Car le Seigneur l'Eternel ne fera aucune chose qu'il n'ait révélé son secret aux Prophètes ses serviteurs.
8 De leeuw heeft gebruld, wie zou niet vrezen? De Heere HEERE heeft gesproken, wie zou niet profeteren?
Le lion a rugi, qui ne craindra? Le Seigneur l'Eternel a parlé, qui ne prophétisera?
9 Doet het horen in de paleizen te Asdod, en in de paleizen in Egypteland, en zegt: Verzamelt u op de bergen van Samaria, en ziet de grote beroerten in het midden van haar, en de verdrukten binnen in haar.
Faites entendre ceci dans les palais d'Asdod, et dans les palais du pays d'Egypte, et dites: Assemblez-vous sur les montagnes de Samarie, et regardez les grands désordres qui y sont, et ceux auxquels on fait tort au-dedans d'elle.
10 Want zij weten niet te doen, dat recht is, spreekt de HEERE; die in hun paleizen schatten vergaderen door geweld en verstoring.
Car ils n'ont point su faire ce qui est juste, dit l'Eternel, amassant la violence et la rapine dans leurs palais.
11 Daarom, zo zegt de Heere HEERE: De vijand! en dat rondom het land! die zal uw sterkte van u nederstorten, en uw paleizen zullen uitgeplunderd worden.
C'est pourquoi ainsi a dit le Seigneur l'Eternel: L'ennemi [viendra], et sera autour du pays, et il t'ôtera ta force, et tes palais seront pillés.
12 Alzo zegt de HEERE: Gelijk als een herder twee schenkelen, of een stukje van een oor uit des leeuwen muil redt, alzo zullen de kinderen Israels gered worden, die daar zitten te Samaria, in den hoek van het bed, en op de sponde van de koets.
Ainsi a dit l'Eternel: comme si un berger sauvait de la gueule d'un lion les deux jarrets, ou le bout d'une oreille, ainsi les enfants d'Israël, qui demeurent en Samarie, seront arrachés du coin du lit, et de leur asile de Damas.
13 Hoort en betuigt in het huis Jakobs, spreekt de Heere HEERE, de God der heirscharen;
Ecoutez, et protestez contre la maison de Jacob, dit le Seigneur l'Eternel, le Dieu des armées;
14 Dat Ik, ten dage als Ik Israels overtredingen over hem bezoeken zal, ook bezoeking zal doen over de altaren van Beth-El; en de hoornen des altaars zullen worden afgehouwen, en ter aarde vallen.

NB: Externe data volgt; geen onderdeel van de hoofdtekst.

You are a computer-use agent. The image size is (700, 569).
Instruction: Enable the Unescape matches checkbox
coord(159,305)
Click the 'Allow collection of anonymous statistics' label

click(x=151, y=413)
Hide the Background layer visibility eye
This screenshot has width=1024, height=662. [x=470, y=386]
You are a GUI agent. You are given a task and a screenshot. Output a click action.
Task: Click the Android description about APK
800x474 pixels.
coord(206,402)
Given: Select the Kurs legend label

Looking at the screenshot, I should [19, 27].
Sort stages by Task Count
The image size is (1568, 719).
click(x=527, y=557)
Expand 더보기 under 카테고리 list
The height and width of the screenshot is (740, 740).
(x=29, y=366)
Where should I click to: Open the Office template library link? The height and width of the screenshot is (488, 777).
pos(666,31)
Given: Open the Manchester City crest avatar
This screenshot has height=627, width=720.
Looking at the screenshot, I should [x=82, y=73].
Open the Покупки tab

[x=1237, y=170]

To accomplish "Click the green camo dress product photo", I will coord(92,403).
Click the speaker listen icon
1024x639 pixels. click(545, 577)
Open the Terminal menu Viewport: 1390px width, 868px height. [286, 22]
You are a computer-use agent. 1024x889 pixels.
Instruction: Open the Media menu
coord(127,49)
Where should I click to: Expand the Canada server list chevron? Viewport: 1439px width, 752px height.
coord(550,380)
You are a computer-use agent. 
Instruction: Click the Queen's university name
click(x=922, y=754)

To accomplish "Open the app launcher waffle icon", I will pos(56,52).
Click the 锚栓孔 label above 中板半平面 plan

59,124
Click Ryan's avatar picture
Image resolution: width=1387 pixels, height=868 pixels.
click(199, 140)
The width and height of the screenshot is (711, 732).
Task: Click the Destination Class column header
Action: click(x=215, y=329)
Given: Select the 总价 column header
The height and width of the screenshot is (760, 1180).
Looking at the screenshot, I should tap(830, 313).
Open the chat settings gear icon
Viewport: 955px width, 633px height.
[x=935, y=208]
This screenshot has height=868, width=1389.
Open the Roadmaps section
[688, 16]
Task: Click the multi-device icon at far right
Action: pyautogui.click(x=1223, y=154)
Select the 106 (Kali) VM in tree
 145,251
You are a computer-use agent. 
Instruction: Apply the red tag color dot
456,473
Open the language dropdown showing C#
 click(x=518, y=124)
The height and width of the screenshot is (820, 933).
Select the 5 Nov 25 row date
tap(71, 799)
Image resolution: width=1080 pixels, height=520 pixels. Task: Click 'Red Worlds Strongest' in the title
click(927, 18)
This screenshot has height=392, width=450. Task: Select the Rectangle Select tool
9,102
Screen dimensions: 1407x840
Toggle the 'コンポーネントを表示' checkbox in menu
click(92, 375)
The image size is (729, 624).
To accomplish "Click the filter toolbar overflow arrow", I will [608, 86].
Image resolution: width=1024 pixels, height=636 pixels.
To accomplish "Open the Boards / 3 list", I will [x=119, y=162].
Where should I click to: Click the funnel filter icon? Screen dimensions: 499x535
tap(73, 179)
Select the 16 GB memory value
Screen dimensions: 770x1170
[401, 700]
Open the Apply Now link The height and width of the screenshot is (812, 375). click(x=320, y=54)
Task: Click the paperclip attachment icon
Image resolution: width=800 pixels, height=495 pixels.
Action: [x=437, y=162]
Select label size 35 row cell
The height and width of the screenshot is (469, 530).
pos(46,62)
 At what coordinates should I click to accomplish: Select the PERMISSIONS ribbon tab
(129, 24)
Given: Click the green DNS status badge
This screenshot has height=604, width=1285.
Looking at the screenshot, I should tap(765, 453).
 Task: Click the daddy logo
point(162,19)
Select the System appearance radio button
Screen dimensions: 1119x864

qu'au jour que je visiterai les crimes d'Israël sur lui, aussi je ferai visitation sur les autels de Béthel, et les cornes de l'autel seront retranchées, et tomberont par terre.
15 En Ik zal het winterhuis met het zomerhuis slaan; en de elpenbenen huizen zullen vergaan, en de grote huizen een einde nemen, spreekt de HEERE.
Et je frapperai la maison d'hiver et la maison d'été; et les maisons d'ivoire seront détruites, et les grandes maisons prendront fin, dit l'Eternel.